Let’s think it through. In order to help the economy, the money has to get from the Federal Reserve into the economy. By purchasing treasuries, the money has only moved down the street from the Fed to the Treasury Department. The only way to move the money from the Treasury Department into the economy is if the government spends it – that is, through more deficit spending than what is currently taking place. That’s just not going to happen, especially after the electorate today sends a clear message that spending has to be reined in.
So what will happen with all that newly printed Fed money? If the Fed really wanted to boost the economy by issuing money, it should simply bypass all the middle men and send a check for $2,000 to every man, woman and child. (That’d come to about $600 billion.) That’s not likely to happen either.
Assuming that everyone is correct and the Fed will buy treasuries, treasuries that were already slated to be issued and sold, it will simply drive up the demand for treasuries, artificially driving prices higher and yields lower. I suppose one could argue that holding treasury yields lower will tend to keep interest rates down, thus boosting the economy, but that’s a weak case. Interest rates have already been driven about as low as they can go, and the economy is still a basket case.
But here’s what will happen. The infusion of the Fed money into the treasury market will crowd out other purchasers – primarily foreign buyers like the Chinese, Japanese and Germans. But their trade dollars ultimately have to come back to the U.S. through the purchase of something.

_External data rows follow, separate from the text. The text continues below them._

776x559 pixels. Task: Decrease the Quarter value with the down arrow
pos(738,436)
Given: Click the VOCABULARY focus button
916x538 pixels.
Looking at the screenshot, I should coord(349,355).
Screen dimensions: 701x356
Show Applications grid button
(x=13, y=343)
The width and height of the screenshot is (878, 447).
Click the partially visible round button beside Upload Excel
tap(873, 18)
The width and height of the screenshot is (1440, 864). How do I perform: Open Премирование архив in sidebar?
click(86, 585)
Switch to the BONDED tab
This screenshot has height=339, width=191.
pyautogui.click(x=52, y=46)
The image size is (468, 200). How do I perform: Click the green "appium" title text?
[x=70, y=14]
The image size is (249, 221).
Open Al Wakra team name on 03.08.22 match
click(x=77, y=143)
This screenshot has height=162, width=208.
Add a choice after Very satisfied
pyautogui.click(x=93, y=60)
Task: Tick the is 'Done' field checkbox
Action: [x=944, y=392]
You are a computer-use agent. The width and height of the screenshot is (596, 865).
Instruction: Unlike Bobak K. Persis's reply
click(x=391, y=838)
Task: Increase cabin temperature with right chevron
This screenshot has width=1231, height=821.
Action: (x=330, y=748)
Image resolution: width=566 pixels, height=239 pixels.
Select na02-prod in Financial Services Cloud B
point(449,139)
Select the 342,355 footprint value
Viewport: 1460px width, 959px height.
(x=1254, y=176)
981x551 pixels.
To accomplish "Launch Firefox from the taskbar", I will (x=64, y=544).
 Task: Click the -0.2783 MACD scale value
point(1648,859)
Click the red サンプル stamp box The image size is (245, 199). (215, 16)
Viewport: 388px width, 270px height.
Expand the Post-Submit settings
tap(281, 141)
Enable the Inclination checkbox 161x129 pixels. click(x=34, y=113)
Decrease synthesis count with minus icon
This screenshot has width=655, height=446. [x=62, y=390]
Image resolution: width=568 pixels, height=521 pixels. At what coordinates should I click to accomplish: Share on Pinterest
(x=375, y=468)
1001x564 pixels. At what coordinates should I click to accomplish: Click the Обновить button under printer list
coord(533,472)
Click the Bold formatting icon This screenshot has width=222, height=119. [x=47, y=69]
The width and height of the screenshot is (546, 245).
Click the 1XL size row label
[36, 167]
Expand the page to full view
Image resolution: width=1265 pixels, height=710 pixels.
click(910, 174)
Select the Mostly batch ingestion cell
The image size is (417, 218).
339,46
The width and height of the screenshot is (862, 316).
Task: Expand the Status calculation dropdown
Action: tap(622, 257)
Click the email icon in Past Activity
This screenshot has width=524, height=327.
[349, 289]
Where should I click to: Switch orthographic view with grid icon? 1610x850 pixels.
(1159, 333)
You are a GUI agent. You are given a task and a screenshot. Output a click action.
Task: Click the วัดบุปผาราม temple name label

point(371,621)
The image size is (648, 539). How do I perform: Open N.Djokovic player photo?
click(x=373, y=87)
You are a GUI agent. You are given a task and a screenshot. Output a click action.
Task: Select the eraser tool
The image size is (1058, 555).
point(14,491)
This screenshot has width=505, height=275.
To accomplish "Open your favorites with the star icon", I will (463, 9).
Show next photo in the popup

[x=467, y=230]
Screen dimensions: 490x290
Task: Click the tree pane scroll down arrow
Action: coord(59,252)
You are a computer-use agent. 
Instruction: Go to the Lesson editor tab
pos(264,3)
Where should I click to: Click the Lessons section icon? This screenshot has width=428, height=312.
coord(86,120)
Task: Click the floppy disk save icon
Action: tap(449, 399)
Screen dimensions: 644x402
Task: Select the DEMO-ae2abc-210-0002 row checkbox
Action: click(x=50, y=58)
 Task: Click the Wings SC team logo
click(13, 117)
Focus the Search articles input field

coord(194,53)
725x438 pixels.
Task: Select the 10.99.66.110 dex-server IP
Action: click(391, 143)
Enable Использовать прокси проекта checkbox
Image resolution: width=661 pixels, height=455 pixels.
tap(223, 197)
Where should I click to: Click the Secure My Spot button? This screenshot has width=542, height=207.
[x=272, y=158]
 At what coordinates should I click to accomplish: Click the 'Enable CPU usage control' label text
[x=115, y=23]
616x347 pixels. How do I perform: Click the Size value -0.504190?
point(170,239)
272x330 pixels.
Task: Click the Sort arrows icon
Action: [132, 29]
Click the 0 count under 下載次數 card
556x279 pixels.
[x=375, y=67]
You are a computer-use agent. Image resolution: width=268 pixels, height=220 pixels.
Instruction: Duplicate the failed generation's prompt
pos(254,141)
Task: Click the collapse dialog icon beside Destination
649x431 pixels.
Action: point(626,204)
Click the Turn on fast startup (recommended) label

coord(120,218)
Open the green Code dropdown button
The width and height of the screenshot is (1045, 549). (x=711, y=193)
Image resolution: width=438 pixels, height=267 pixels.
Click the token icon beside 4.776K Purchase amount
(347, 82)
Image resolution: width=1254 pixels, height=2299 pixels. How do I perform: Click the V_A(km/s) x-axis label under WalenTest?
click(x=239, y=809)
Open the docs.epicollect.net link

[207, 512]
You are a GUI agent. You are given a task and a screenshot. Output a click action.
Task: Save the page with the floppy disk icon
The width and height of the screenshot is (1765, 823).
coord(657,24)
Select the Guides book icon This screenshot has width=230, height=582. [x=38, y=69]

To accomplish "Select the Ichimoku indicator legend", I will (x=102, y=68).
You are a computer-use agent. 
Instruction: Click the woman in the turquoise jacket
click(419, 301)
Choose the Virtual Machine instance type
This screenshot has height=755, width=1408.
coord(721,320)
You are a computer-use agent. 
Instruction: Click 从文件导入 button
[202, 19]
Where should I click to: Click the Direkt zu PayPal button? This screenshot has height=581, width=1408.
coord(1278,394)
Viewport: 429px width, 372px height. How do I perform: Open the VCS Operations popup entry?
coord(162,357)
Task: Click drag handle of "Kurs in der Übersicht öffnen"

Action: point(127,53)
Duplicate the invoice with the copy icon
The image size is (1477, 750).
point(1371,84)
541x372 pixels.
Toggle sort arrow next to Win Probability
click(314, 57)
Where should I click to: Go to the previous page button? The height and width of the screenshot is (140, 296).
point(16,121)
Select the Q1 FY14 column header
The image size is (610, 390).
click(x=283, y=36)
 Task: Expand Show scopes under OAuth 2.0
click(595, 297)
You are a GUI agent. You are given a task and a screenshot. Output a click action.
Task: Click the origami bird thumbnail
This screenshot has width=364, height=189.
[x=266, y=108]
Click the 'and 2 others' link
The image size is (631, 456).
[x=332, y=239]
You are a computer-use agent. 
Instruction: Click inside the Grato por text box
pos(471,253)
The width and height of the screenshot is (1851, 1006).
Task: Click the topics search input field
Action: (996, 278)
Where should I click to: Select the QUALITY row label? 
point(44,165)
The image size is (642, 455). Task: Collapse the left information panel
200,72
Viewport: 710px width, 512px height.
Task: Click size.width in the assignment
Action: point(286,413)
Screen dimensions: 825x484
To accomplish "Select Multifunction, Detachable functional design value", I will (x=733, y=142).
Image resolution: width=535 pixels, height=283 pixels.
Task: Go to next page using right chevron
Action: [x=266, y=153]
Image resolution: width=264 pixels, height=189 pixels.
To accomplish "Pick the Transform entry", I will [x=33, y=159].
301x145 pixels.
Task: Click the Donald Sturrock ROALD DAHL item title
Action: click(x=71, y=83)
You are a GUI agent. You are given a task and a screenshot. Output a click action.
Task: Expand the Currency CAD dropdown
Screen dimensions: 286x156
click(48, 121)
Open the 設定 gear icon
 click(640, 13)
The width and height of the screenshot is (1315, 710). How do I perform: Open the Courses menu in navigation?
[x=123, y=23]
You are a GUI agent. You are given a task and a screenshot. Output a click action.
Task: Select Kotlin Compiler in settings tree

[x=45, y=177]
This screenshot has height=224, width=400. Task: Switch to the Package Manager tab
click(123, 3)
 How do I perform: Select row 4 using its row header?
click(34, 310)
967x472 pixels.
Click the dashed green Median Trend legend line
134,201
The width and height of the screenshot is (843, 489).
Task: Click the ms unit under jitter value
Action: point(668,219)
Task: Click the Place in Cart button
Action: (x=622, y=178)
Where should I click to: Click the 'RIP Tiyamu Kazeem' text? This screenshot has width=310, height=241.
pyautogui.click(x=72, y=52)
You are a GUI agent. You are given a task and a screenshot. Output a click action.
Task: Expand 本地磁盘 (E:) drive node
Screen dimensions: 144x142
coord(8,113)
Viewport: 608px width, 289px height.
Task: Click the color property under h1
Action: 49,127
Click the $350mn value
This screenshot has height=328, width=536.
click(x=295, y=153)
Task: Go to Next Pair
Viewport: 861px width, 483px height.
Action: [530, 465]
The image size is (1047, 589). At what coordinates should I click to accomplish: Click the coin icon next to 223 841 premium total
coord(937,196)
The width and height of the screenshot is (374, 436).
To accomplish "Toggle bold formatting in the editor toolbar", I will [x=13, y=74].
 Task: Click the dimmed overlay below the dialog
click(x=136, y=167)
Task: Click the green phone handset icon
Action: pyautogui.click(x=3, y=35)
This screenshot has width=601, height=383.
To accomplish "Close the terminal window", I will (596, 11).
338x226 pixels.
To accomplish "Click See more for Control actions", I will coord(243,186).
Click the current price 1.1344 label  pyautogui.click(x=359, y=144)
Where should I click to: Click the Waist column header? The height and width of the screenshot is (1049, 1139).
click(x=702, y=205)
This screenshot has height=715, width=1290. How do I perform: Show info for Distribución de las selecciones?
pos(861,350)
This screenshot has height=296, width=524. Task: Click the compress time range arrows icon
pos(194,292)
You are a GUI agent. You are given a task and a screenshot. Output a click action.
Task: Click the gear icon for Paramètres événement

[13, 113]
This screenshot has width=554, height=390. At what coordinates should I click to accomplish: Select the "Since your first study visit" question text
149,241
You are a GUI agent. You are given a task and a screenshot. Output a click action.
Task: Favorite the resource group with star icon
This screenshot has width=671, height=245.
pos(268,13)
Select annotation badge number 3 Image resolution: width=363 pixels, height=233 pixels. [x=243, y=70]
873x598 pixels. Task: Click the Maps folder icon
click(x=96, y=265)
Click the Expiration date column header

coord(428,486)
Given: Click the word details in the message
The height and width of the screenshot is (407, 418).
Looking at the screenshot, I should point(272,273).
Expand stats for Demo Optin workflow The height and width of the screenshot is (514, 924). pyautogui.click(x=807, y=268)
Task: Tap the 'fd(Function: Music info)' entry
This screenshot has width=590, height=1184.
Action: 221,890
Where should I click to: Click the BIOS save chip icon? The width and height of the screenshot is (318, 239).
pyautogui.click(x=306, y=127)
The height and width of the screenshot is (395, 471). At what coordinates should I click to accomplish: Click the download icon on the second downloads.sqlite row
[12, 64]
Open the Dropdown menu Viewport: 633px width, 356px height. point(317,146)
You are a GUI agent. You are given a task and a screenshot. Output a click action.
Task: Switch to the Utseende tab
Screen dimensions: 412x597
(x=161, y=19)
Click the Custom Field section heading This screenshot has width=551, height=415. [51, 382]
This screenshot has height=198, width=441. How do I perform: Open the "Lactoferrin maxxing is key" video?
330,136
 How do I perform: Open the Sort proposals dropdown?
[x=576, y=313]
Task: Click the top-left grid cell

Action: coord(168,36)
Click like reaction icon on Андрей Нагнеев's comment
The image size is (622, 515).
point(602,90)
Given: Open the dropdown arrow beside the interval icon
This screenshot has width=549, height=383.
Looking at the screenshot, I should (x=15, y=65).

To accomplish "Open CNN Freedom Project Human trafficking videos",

The only possibilities are:
- Direct investment – buying or building factories, real estate, etc.
- Purchase of public and private bonds.
- Purchase of equities.
The first option is highly unlikely. Net direct investment in the U.S. is outward – that is, money is flowing out of the U.S. faster than it’s coming in. And why would China invest in factories in the U.S. and undermine its own exports? The second option isn’t viable, because that’s the one they’re being crowded out of by the Federal Reserve, although they could also invest in state and municipal bonds, as well as coporate bonds. But, times being what they are, there’s not going to be a big wave of state and municipal bonds being issued. And when it comes to corporate bonds, the money raised through their issuance is largely used to invest in foreign opportunities. So investing in corporate bonds doesn’t solve the problem of returning the dollars to the U.S.
That leaves equities – the stock market. Ultimately, the Fed’s printed money is going to drive a demand for stocks. Rising stock prices will certainly make investors feel richer, perhaps making them more likely to spend, providing some tiny boost to the economy. (So enjoy the market rally while it lasts.) But much of that spending will be on imports, since little is manufactured in this country, so the Fed money is more likely to boost the economies of China, Japan and Germany than the U.S.
The newly minted Fed money will also tend to drive down the value of the dollar, putting a squeeze on foreign manufacturers, but not enough to bring any jobs back to the U.S. When the Fed money has finished rippling the pond of the global economy, nothing will have changed. No jobs will have been created, none will have returned from foreign manufacturing and U.S. unemployment will be unaffected. Then what? The stimulus program didn’t work. Fed quantitative easing to this point (totaling almost $2 trillion) hasn’t worked. This new round of easing won’t work either. So then what do we do?
In all likelihood, nothing. The economy we have is the new normal. Actually, it’s worse than that. The decline in the economy, not its current state, is the new normal. That decline will continue as a growing U.S. population and world population expand the labor pool and our productive capacity while simultaneously crowding out and driving down our ability to consume that capacity. World War III, the global war for employment, will escalate.